Mrs Katterns said that as the level of poverty within the community increased they were seeing more people who could not find shelter. "I have had clients during the past 12 months who have been living in cars because they are desperate."

Masterton Christian Childcare Centre recently made a submission to Masterton District Council about two homeless men who had been "inhaling petrol or drinking" at the back of St Luke's Church.

Social worker Frances Dearnley said staff believed the men used to sleep outside the St Vincent De Paul shop, which closed last year.

Although they had called police several times, the men came back time and time again.

"In a dream world, we'd like to have some kind of night shelter but it's probably not possible."

She said one viable option was a soup kitchen, so at least people were getting a meal, but the centre was not in a position to offer that.

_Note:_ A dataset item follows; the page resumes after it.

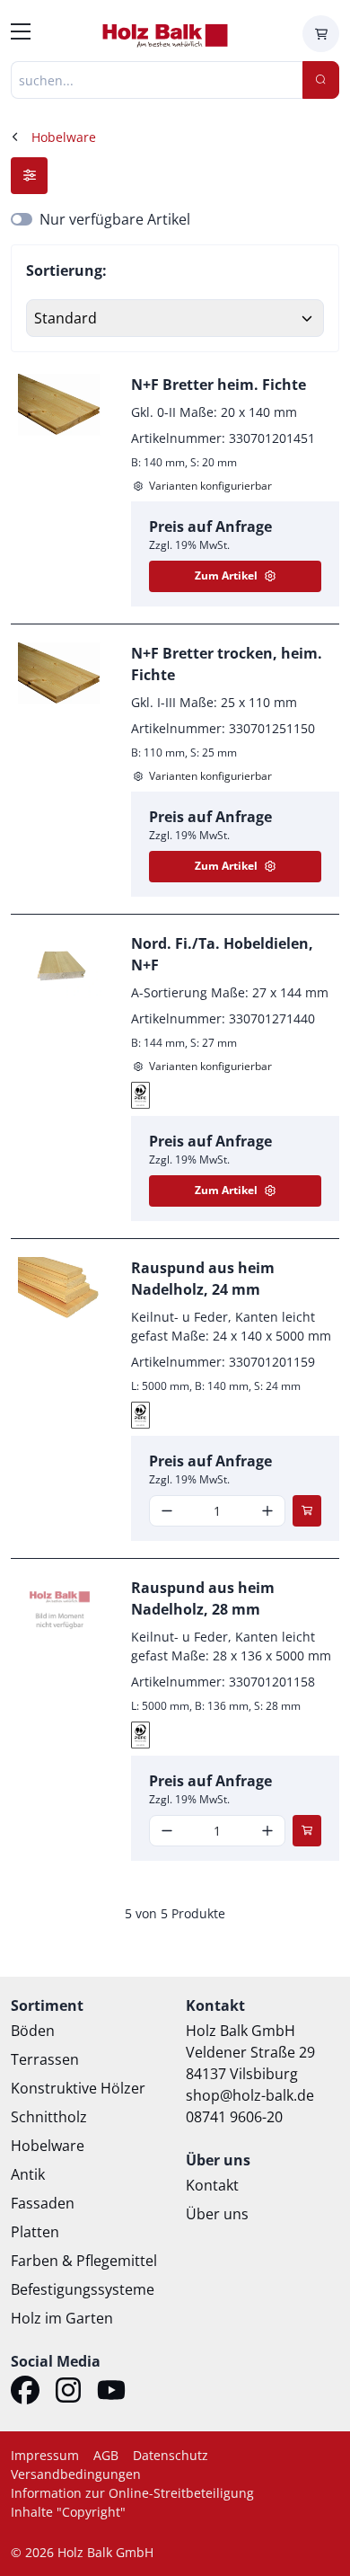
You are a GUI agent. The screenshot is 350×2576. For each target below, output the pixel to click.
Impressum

Siobahn Garlick, manager of mental health and addiction service New Directions, said there were a small number of housing options but they were not easily accessible at short notice.

"Some of our people have been released, been in the mental health unit in Lower Hutt and come back here to nothing, sometimes they're transient.

"We'd like to be able to offer them overnight accommodation."

She would like to see a four- or five-bedroom house set up as emergency accommodation.

A Corrections Department spokeswoman said a small number of offenders had trouble finding short-term accommodation in the Wairarapa but Corrections worked with them to find suitable accommodation.

A Housing NZ spokesman said the corporation was not an emergency accommodation provider, though it kept a list of providers. None was listed in Wairarapa.